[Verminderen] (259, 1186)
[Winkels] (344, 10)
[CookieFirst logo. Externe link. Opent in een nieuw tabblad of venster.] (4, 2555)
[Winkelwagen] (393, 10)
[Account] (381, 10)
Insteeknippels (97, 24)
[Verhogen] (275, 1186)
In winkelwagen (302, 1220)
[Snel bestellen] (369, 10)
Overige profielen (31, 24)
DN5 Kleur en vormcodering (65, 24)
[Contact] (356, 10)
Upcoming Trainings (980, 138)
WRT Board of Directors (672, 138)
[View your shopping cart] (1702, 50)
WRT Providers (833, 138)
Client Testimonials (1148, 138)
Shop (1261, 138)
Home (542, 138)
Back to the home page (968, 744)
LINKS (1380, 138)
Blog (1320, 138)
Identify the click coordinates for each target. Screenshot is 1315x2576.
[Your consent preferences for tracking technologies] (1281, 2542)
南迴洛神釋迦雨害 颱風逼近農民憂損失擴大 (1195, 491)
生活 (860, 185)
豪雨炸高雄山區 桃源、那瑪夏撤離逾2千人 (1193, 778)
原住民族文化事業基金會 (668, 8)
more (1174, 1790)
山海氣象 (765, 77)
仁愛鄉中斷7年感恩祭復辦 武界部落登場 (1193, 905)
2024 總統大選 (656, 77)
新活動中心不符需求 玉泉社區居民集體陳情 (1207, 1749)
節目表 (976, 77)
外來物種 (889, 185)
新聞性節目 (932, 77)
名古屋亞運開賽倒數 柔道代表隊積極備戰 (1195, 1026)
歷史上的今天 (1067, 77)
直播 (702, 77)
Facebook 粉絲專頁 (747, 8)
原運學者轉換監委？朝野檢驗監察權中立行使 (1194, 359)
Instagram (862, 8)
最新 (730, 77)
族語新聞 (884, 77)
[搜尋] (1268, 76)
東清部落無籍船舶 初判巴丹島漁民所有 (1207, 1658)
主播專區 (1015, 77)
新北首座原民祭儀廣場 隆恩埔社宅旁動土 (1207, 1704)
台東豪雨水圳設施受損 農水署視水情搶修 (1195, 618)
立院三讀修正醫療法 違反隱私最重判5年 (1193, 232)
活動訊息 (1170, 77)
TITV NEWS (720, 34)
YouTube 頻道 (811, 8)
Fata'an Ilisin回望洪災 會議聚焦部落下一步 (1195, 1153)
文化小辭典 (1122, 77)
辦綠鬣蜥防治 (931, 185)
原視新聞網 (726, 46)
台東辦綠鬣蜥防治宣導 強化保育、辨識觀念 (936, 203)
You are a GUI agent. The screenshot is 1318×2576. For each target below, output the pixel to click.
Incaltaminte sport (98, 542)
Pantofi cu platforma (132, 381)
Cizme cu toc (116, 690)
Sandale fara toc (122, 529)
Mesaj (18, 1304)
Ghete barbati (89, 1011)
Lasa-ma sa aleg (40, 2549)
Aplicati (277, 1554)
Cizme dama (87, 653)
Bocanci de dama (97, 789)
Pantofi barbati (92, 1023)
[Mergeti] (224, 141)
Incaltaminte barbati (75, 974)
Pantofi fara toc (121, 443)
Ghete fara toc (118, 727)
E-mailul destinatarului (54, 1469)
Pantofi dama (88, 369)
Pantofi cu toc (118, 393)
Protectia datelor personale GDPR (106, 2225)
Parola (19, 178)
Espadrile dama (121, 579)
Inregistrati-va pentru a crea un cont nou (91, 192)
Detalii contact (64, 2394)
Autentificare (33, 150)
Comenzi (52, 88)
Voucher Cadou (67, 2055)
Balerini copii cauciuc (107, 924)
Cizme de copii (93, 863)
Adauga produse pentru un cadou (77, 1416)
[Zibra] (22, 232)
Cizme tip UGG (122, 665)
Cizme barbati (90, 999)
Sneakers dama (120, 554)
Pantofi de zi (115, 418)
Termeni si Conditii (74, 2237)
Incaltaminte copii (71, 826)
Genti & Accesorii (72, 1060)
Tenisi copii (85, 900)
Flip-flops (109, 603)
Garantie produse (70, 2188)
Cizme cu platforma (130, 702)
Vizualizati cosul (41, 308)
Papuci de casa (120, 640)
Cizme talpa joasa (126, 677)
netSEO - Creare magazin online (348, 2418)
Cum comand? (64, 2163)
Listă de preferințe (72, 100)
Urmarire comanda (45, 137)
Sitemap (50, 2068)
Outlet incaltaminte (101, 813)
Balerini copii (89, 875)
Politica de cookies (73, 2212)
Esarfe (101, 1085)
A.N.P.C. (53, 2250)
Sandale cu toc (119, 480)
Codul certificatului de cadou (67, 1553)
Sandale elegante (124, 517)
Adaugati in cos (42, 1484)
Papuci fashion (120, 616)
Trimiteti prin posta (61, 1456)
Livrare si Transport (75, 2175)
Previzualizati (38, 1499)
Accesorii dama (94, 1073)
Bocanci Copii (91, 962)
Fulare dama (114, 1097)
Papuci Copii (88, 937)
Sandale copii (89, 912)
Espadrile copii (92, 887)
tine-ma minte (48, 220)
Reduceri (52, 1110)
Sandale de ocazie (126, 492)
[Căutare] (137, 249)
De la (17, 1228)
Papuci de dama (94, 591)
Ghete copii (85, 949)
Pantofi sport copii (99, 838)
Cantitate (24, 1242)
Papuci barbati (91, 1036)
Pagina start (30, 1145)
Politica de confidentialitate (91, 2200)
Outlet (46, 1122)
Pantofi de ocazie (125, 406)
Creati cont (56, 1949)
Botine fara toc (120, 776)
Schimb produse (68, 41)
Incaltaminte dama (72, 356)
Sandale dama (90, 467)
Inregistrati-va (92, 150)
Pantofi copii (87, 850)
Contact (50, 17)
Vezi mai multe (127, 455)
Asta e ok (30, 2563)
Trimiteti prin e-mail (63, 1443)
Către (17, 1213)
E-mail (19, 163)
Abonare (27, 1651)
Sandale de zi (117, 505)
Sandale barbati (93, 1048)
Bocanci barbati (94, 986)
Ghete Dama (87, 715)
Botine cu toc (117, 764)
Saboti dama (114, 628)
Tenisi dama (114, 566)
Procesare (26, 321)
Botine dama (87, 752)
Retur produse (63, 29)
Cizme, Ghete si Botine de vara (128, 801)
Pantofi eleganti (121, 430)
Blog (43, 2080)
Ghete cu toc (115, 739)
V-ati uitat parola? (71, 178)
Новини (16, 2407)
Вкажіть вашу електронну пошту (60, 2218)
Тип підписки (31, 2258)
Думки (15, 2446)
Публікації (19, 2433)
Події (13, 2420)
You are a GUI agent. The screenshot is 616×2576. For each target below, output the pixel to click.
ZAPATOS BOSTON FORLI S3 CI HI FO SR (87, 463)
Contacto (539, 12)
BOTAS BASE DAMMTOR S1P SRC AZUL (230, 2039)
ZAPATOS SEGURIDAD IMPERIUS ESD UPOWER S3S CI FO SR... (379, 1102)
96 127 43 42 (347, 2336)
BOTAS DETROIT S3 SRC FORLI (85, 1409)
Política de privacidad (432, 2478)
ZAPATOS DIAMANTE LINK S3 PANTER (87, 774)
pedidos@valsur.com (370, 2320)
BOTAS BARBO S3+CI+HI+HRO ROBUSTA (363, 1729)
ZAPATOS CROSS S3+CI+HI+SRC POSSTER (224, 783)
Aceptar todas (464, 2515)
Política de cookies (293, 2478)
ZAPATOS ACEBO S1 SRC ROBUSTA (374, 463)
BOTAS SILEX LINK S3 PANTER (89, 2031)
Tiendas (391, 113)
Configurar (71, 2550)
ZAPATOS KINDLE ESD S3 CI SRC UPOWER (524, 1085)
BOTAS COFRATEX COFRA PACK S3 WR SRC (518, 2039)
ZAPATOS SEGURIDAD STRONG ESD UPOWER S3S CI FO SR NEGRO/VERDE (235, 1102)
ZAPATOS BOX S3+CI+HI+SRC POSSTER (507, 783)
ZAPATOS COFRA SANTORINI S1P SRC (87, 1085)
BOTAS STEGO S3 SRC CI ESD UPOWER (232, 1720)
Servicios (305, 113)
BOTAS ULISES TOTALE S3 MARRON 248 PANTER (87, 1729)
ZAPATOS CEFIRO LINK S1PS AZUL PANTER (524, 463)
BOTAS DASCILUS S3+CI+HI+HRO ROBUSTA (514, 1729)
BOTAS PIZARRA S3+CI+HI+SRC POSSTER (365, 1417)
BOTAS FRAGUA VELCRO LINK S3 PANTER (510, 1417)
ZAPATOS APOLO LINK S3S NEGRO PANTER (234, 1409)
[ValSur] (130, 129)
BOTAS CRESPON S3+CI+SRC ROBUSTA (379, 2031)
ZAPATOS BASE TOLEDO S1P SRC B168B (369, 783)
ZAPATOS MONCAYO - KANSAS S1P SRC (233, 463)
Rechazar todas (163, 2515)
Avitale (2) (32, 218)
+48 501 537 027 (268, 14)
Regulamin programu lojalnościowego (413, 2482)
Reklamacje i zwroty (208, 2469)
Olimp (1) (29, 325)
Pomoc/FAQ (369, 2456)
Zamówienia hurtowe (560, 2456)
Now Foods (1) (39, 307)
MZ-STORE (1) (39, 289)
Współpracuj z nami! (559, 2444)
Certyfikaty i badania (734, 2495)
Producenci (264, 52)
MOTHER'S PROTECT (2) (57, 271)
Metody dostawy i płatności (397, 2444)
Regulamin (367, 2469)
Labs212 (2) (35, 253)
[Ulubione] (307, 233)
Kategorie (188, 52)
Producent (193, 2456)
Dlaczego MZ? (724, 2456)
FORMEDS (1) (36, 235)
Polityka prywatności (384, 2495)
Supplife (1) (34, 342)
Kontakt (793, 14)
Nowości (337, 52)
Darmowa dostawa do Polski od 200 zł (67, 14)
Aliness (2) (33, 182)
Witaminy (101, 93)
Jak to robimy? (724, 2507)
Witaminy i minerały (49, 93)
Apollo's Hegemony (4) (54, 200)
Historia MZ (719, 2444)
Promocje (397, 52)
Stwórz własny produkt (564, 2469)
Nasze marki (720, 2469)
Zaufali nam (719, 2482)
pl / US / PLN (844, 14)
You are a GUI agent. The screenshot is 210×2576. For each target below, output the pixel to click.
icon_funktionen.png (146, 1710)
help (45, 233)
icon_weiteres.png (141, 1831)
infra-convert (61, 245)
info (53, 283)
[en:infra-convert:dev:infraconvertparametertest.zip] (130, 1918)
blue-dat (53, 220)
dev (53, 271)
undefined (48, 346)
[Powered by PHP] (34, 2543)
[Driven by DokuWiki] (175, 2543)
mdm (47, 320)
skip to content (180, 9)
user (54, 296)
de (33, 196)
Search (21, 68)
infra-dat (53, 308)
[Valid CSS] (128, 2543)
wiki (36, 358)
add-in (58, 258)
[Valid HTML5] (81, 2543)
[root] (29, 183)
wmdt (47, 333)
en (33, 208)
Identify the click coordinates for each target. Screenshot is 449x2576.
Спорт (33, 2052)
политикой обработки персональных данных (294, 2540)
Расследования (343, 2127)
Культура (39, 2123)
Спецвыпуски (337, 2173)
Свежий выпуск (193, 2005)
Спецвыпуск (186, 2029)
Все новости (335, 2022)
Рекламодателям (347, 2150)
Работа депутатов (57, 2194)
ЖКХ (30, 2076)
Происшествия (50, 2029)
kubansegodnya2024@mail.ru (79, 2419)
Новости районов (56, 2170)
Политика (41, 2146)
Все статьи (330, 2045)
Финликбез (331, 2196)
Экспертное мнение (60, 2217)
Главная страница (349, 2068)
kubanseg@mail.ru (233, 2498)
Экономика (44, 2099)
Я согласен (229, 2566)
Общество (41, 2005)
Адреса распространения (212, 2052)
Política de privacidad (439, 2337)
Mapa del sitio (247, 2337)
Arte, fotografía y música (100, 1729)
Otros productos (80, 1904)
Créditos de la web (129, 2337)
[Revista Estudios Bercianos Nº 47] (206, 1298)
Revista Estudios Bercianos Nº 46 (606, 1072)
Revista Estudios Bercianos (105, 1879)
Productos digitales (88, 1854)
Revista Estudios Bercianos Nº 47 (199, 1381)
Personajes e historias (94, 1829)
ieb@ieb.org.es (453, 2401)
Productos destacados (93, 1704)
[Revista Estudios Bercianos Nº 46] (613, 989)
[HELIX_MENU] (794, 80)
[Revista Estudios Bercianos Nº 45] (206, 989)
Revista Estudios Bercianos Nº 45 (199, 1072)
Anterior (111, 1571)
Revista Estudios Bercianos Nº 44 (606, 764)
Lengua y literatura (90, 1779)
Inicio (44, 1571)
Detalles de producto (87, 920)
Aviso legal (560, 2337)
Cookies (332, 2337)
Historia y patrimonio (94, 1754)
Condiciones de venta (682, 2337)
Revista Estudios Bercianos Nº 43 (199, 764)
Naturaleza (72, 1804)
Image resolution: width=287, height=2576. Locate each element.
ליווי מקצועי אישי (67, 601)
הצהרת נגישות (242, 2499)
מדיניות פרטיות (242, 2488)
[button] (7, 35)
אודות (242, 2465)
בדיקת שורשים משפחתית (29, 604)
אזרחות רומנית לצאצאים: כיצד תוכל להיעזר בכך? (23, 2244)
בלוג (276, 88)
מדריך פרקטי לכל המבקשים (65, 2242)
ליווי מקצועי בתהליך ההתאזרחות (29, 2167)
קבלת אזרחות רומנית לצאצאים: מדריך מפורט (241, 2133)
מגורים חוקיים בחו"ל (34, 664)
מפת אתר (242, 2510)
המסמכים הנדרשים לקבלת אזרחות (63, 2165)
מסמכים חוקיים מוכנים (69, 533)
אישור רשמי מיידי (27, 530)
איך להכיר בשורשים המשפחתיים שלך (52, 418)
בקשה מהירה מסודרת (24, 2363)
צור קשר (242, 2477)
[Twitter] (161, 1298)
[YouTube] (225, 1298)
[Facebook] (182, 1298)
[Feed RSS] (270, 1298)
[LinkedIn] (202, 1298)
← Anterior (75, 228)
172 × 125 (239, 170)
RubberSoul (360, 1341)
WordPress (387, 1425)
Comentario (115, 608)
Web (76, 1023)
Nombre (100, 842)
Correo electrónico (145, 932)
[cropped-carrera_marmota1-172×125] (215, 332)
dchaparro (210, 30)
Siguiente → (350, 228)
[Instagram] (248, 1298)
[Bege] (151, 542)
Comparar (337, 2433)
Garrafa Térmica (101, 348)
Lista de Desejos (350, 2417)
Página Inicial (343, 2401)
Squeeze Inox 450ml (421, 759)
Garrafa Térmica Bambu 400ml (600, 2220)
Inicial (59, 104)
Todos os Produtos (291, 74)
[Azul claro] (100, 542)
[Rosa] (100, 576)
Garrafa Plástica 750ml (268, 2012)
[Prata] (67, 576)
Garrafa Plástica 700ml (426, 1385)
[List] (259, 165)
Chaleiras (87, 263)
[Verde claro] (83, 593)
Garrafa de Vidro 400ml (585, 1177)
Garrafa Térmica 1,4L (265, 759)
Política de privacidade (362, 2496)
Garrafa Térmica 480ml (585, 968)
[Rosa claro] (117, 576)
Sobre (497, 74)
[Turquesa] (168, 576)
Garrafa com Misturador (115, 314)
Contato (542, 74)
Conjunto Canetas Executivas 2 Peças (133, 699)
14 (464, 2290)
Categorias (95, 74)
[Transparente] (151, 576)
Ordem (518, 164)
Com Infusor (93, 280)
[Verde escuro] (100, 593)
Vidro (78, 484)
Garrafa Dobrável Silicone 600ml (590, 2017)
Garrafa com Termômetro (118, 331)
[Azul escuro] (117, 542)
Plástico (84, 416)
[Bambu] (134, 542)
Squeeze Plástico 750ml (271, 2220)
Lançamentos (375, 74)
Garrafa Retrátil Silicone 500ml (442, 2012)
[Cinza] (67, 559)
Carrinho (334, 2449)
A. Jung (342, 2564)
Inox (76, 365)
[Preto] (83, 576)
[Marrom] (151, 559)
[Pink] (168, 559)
======
## WORK REQUIRED
Write out the line containing "Garrafa Térmica 480ml (585, 968)" and every line after it through the end of the entries. Keep each one exactly as it is, and add nothing.

## ANSWER SECTION
Garrafa Térmica 480ml (585, 968)
[Rosa claro] (117, 576)
Sobre (497, 74)
[Turquesa] (168, 576)
Garrafa com Misturador (115, 314)
Contato (542, 74)
Conjunto Canetas Executivas 2 Peças (133, 699)
14 (464, 2290)
Categorias (95, 74)
[Transparente] (151, 576)
Ordem (518, 164)
Com Infusor (93, 280)
[Verde escuro] (100, 593)
Vidro (78, 484)
Garrafa Dobrável Silicone 600ml (590, 2017)
Garrafa com Termômetro (118, 331)
[Azul escuro] (117, 542)
Plástico (84, 416)
[Bambu] (134, 542)
Squeeze Plástico 750ml (271, 2220)
Lançamentos (375, 74)
Garrafa Retrátil Silicone 500ml (442, 2012)
[Cinza] (67, 559)
Carrinho (334, 2449)
A. Jung (342, 2564)
Inox (76, 365)
[Preto] (83, 576)
[Marrom] (151, 559)
[Pink] (168, 559)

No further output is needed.